The logic goes: An extra space after a period helped distinguish one sentence from another in a typewriter’s fixed-width typeface (similar to the font Courier New). Digital-age word processors and content management systems use variable-width fonts (what you’re reading now), so periods hug tight to a sentence’s end, and one space leaves plenty of breathing room before the next begins.

But the debate existed long before word processors came along, journalist and editor James Felici detailed in an essay. The double space — and other defunct sentence spacing — existed before the typewriter, and some typesetters as far back as the 18th century used the single space.

Another fun fact from Felici: In the 1960s, electronic phototypesetting systems got the jump on Microsoft Editor and automatically collapsed double spaces into single.

You might have read about the 2018 study published in the journal “Attention, Perception, and Psychophysics” and reported by the Atlantic, which crowned two spaces the winner for helping participants read slightly faster.

That study is legit, but, the Washington Post reports, studies over the years have yielded conflicting results.

So, bottom line, we don’t know why we double space after a period — or ever did. You can be sure, though, there were probably some opinionated publishers carrying on about it in some town square somewhere in the 1700s.

When did double space after a period change?

No clear double-space era ever gave way to a single-space era — hence the ongoing debate.

Anecdotally, most people my age (a millennial born in 1986) remember learning to double space after a period in elementary school, even though we worked in word processors. Then at some point in the late 90s or early aughts, we just…didn’t anymore.

Style guides, because they follow rather than lead usage, were mostly late to make the change. The first edition of AP Stylebook that recommends a single space after a period was published in 2009. The Chicago Manual of Style didn’t explicitly recommend one space until 2003, but tacitly endorsed the style in 1993, says CMOS editor Russell Harper.

How to double space in Word without that judgy squiggle

It looks like Editor flags a double space as a style issue, part of its premium Refinements feature, which makes suggestions beyond the spelling and grammar we’re used to.

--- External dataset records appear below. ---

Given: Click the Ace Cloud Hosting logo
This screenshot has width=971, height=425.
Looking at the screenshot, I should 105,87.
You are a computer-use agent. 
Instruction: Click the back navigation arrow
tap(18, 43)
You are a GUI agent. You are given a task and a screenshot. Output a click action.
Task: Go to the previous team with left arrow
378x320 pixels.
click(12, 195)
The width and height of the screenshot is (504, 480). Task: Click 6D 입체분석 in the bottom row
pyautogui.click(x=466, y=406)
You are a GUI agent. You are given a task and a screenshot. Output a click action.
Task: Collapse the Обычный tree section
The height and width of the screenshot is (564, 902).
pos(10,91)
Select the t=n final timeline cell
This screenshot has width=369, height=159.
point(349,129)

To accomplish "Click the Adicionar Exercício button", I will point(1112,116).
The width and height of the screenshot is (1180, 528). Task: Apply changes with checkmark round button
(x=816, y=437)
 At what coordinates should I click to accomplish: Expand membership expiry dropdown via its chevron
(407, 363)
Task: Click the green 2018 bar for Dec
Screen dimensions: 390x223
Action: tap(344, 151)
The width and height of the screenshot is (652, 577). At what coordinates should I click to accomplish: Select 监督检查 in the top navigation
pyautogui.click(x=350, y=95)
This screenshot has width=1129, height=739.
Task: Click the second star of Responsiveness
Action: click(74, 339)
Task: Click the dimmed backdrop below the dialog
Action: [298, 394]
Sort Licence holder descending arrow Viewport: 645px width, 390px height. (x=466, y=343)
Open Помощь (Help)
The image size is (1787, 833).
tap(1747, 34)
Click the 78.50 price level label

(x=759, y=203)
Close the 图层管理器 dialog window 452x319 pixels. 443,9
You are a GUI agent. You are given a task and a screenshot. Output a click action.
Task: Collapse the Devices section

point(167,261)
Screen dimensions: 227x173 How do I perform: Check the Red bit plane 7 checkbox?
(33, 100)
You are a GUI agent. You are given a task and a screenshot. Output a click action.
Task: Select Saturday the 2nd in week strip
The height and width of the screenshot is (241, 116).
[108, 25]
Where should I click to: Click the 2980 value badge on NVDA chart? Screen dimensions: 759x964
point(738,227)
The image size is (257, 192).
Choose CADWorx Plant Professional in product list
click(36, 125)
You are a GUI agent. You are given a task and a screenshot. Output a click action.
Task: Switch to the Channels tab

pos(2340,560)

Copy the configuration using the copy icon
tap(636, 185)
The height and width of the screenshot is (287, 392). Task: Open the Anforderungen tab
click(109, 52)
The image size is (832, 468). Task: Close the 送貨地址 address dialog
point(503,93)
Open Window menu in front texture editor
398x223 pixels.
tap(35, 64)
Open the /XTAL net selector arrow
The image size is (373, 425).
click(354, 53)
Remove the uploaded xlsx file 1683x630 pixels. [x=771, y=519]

You’ll only see the suggestion if you have a Microsoft 365 subscription.

Determined double spacers, you’re not doomed to a life of judgment under the watchful eye of Editor. You can adjust your preferences so it won’t flag your double spaces.

The easiest way is to click on the offending space in your document after Editor underlines it and select “Always Ignore.”

Or you can be proactive and dig into Word’s settings. 

Once your version of Word is updated to include Editor, you’ll see the blue-pencil Editor icon at the top of the window when you’re working on a document. To adjust your proofing settings, according to PCWorld:

  1. Click on the icon to open the Editor menu.
  2. Click on Settings at the bottom of that menu.
  3. Click “Proofing” on the left side of settings.
  4. Scroll down to a section that says “Choose the checks Editor will perform for Grammar and Refinements.” Select the Settings button next to it.
  5. In the window that pops up, scroll down to the “Punctuation Conventions” section, and select “don’t check” next to Space Between Sentences. (You’ll notice you can set Editor to prefer the Oxford comma or not, too.)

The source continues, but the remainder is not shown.